Великолепие свадебного поезда, яркие наряды, резвые кони, праздничный вид красивых женщин и блестящих кавалеров, прибывших на венчание, — все это произвело свое обычное действие на толпу. Когда жених и невеста вышли из церкви, народ приветствовал их криками: «Да здравствуют Эштоны и Бакло!», грянули выстрелы из пистолетов, ружей и мушкетонов — салют в честь новобрачных, и все собравшиеся повалили в замок. Правда, нашлось несколько стариков и старух, подтрунивавших над помпезным шествием выскочек Эштонов и вспоминавших былые дни благородных Рэвенсвудов, но и они, соблазнившись обильным угощением, которое в этот день ожидало в замке и богатых и бедных, несмотря на предубеждение, признали власть 1'Amphitrion ой l'оп dine. note 48.
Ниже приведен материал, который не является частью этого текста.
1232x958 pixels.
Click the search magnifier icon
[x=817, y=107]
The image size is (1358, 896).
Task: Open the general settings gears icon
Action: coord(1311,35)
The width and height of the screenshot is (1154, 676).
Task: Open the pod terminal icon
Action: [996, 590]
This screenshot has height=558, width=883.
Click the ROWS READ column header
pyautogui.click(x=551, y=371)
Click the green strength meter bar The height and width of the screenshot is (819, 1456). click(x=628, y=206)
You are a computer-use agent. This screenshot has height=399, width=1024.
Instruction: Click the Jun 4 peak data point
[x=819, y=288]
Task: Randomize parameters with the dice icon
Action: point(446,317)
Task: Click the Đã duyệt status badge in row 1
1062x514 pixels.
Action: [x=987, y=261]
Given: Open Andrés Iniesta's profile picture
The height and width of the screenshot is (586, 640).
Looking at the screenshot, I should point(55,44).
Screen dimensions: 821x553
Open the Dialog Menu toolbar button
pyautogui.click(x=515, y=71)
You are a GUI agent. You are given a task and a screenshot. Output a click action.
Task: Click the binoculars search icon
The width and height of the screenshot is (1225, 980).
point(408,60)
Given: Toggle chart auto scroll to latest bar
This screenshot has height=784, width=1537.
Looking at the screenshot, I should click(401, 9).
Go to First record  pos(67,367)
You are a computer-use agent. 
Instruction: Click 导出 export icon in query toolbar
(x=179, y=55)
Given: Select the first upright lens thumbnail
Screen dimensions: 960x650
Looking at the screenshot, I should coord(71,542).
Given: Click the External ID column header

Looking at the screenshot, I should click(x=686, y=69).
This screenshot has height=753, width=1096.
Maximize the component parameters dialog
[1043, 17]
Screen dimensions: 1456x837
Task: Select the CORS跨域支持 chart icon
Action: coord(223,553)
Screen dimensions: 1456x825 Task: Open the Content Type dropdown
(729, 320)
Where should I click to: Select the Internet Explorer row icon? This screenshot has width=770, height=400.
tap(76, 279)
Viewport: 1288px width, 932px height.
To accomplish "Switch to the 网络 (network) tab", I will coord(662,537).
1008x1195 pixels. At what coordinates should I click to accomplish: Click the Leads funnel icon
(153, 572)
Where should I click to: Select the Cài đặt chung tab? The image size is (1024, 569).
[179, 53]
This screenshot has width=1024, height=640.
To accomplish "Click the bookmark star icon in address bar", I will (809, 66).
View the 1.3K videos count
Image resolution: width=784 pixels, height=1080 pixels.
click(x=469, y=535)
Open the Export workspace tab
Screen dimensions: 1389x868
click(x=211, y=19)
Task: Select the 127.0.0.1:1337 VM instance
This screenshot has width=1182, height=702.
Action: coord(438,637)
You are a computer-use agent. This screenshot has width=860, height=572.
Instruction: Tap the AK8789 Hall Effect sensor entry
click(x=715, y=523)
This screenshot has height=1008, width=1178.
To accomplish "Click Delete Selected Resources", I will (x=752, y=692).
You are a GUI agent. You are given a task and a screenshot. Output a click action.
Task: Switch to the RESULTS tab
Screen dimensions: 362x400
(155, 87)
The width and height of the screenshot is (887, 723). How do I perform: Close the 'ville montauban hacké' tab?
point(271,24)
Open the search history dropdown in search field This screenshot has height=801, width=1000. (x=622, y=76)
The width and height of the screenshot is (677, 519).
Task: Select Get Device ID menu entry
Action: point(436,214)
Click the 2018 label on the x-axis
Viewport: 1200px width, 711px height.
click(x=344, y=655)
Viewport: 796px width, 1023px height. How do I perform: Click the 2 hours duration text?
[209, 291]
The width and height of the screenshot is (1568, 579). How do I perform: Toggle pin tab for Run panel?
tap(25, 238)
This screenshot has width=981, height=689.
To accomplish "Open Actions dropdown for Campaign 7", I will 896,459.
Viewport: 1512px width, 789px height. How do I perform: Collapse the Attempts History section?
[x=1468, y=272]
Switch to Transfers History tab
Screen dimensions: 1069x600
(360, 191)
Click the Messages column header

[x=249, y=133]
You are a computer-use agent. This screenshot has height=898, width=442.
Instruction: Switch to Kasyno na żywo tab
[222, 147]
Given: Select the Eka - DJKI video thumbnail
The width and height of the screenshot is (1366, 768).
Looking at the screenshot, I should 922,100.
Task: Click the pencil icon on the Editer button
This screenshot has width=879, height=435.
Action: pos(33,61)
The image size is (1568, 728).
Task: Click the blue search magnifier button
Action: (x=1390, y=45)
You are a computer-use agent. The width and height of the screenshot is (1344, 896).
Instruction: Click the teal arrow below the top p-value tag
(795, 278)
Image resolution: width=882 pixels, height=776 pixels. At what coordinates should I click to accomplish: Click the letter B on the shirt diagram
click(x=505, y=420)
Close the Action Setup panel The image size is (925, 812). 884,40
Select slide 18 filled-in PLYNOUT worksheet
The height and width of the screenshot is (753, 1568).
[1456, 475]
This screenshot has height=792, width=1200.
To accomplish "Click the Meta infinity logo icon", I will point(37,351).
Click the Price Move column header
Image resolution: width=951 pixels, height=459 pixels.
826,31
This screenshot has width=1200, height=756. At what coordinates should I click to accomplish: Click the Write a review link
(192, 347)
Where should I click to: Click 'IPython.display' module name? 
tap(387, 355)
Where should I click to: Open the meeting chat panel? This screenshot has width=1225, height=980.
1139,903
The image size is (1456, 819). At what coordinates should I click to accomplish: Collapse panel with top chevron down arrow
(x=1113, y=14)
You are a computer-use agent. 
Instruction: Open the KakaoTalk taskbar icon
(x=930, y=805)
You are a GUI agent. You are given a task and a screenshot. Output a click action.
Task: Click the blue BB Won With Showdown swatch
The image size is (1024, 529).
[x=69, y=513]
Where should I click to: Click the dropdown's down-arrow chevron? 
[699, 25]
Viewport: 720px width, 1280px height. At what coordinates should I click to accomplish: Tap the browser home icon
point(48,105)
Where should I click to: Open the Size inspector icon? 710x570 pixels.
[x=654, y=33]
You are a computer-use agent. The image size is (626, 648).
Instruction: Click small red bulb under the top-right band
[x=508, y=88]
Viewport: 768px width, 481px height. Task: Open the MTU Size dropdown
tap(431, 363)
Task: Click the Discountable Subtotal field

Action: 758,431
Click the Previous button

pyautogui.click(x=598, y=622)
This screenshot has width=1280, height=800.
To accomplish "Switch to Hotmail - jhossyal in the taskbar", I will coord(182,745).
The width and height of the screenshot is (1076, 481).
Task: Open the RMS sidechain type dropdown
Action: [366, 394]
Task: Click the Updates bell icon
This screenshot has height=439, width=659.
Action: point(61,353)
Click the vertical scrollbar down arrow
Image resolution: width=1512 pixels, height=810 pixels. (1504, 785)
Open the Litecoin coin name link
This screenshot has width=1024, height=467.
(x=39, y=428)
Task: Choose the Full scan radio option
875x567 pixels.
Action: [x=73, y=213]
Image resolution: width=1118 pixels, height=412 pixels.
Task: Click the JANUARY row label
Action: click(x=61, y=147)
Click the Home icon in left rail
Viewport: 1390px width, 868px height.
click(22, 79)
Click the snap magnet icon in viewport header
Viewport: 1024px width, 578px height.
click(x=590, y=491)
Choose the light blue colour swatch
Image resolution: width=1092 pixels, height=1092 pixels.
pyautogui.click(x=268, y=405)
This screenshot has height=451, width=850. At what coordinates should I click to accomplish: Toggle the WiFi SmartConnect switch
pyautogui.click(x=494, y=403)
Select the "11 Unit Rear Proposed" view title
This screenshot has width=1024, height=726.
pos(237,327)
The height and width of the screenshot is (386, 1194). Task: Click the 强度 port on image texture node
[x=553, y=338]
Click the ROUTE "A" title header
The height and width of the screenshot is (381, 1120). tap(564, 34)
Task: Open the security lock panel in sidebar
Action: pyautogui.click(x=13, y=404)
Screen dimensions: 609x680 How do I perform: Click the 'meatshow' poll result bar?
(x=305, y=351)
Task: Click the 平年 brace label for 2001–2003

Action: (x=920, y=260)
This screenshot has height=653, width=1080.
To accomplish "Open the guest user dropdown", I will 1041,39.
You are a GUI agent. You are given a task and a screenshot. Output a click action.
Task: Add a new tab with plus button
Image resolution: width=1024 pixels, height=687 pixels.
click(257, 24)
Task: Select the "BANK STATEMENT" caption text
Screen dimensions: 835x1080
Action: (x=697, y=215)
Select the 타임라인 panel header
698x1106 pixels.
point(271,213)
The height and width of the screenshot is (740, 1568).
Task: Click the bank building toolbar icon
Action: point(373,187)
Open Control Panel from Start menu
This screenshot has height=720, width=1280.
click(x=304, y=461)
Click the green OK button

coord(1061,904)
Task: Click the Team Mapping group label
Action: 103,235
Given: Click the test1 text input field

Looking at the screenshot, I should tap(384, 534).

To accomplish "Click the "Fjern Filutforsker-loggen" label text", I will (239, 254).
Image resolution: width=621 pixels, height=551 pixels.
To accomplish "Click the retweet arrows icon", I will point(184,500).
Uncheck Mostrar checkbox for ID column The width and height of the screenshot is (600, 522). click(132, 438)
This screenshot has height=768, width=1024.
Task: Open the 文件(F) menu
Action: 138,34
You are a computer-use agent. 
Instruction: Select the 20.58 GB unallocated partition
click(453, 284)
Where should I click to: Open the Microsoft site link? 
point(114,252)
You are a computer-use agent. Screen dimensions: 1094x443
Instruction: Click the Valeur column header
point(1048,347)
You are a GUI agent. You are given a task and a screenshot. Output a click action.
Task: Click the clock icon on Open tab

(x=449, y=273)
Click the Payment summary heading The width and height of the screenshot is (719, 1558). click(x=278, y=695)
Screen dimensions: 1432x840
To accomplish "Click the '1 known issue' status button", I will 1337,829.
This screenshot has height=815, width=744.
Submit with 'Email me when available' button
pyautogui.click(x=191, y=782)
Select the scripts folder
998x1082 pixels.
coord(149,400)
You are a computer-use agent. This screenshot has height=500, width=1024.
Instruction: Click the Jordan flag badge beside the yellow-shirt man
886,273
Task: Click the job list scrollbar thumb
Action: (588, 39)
Таким образом, сопровождаемая многочисленной свитой, состоящей из богатых, равно как и бедных, Люси возвратилась под родительский кров. Бакло всю дорогу ехал рядом с молодой женой, но, не зная, как вести себя в новом положении, заботился только о том, чтобы показать себя и свое искусство наездника, отнюдь не стремясь завязать с Люси беседу. Наконец под несмолкаемый гул радостных приветствий новобрачные благополучно прибыли в замок.
В старину свадьбы справлялись пышно, при большом стечении народа — обычай, отвергнутый в наш более утонченный век. Эштоны задали гостям роскошный пир, остатков которого хватило не только слугам, но и горланящей у дверей толпе; при этом хозяева приказали выкатить множество бочонков эля, так что веселье во дворе не уступало ликованию в покоях замка. Мужчины, по обычаю того времени, долго сидели за столом, ублажая себя дорогими винами, тогда как дамы с нетерпением ожидали их появления в зале, чтобы, как водится, завершить свадебное празднество балом. Наконец, довольно поздно, мужчины, разгоряченные вином и оживленные ввиду радостного события, явились в зал и, сняв шпаги, пригласили потерявших всякое терпение дам на танцы.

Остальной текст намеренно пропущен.